■ WHAT THE TASK REQUIRES: Find and copy each line of the listing below that has the word "Given" in it.
--- DATA SUPPLIED Enclosed Below ---
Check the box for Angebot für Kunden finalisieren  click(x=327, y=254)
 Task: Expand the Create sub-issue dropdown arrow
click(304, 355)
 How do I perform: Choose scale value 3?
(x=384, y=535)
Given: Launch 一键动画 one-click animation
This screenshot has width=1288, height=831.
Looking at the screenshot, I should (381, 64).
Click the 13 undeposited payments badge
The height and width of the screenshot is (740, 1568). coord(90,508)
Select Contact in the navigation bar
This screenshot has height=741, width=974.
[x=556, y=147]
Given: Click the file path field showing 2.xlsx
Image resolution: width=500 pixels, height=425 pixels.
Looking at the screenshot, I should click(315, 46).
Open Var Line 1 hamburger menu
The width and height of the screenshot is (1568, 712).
--- End of Enclosed DATA SUPPLIED ---
■ SOLUTION:
Given: Launch 一键动画 one-click animation
Given: Click the file path field showing 2.xlsx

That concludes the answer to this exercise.